Mark: thanks! this gets at the very heart of watershed’s mission - we exist to enable research teams to transform raw data into insight. it’s trite, but science is fundamentally a team sport - i can’t tell you how many times over the years what seemed like a terribly hard problem was solved by a 90-second conversation with the right person (e.g. a biologist instantly knowing what was went wrong with a computational experiment from the outputs, or a bioinformatician being able tot take a weeks-long excel slog into a 5 minute python script).
these interactions are entirely missed on any platform that doesn’t simultaneously offer the flexibility programmers need to quickly build a fully bespoke workflow (see my response on the current company landscape) and the usability a non-coding researcher requires to interact with the data. this need is why we spent the better part of 3 years perfecting the technology needed to enable that interaction.
Question #7:
Nicholas: :stuck_out_tongue: r or python? why?
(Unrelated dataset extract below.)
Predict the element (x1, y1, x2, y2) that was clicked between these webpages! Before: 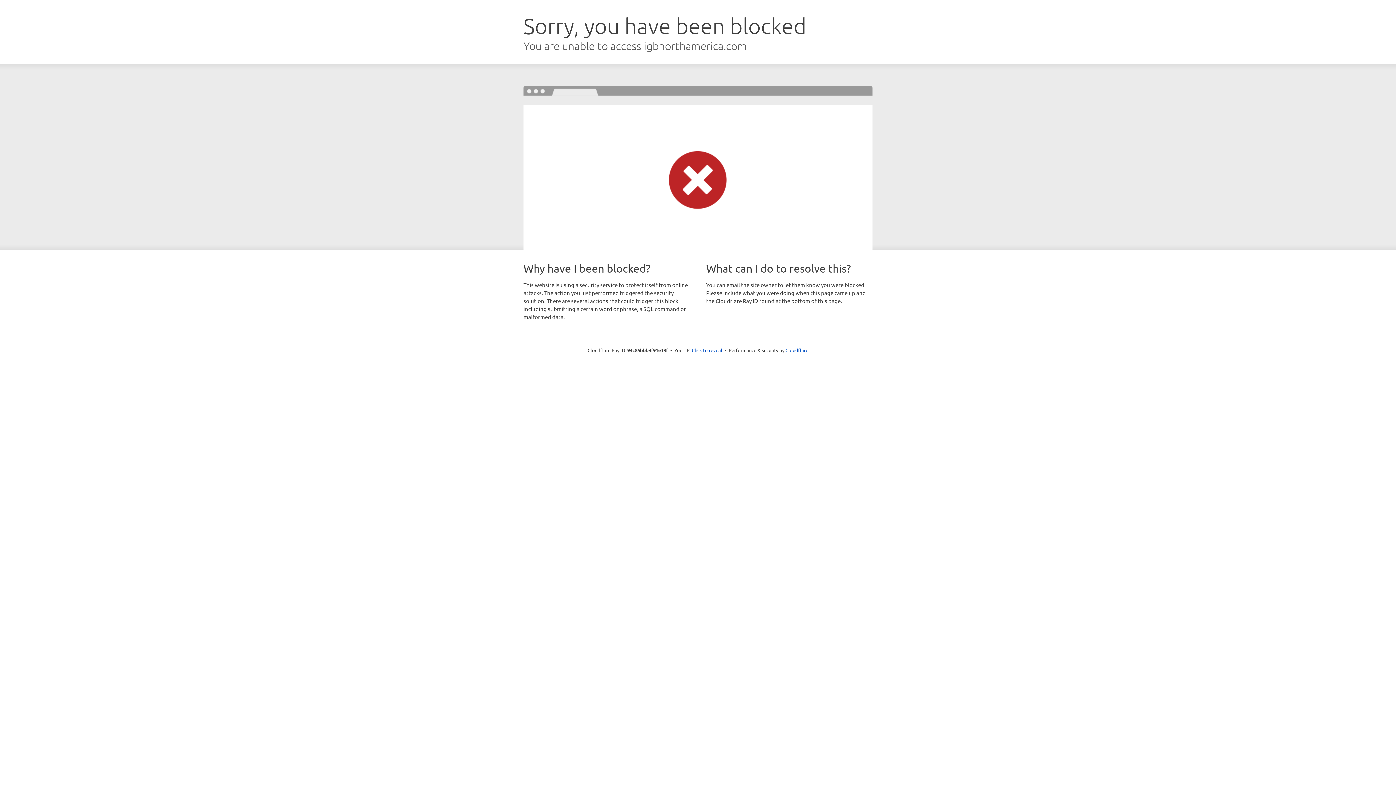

Mark: My entire phd was in r; jonathan and alvin (our vp of engineering) dragged me, (almost literally) kicking and screaming into python. now that i’m here, i do love the broad utility of python (it’s pretty okay at almost anything and pretty great for data science), but r is built by statisticians for statisticians (and has many beautiful visualization tools that lack python correlates). watershed offers both so we don’t have to settle the debate ourselves :stuck_out_tongue: .
Benji: There is one and only one reason to use r. https://ggplot2.tidyverse.org/
Nicholas: Thoughts on python ports like: https://plotnine.readthedocs.io/en/stable/#:~:text=plotnine%20is%20an%20implementation%20of,that%20make%20up%20the%20plot.
Mark: Now they have it in python! https://towardsdatascience.com/how-to-use-ggplot2-in-python-74ab8adec129
Austin: Altair python ggplot clones: https://github.com/altair-viz/altair
I still love ggplot2. the python clones just end up in the uncanny valley
Question #8:
Nicholas: You’ve mentioned `watershed's technology` a few times. can you elaborate on what the tricky part of building this was? is it the infra, the apis, plugging in existing tools, etc.
Mark: Defer to @jonathan’s expertise on this one :slightly_smiling_face:
Jonathan: The infrastructure presents its own set of challenges for sure, but i would actually say the most difficult part is really getting the user experience right on the workflow api. there's always a constant push and pull to both try to make it simpler and also more flexible at the same time. we think we're at a pretty good sweet spot right now, but it is always a constant challenge to continue improving upon the ability of the api to deliver useful scientific results while still maintaining the same level of flexibility and simplicity.
Mark: Thanks so much for all of the questions! it’s been fantastic getting to chat with everyone, and looking forward to meeting more folks in person! i do have to run to my next meeting, but if anyone has any questions for me don’t hesitate to reach out at mark@watershed.ai or on this slack (although i can sometimes be a bit tardy re: responses here)
Nicholas: Thanks @mark and @jonathan — this was great!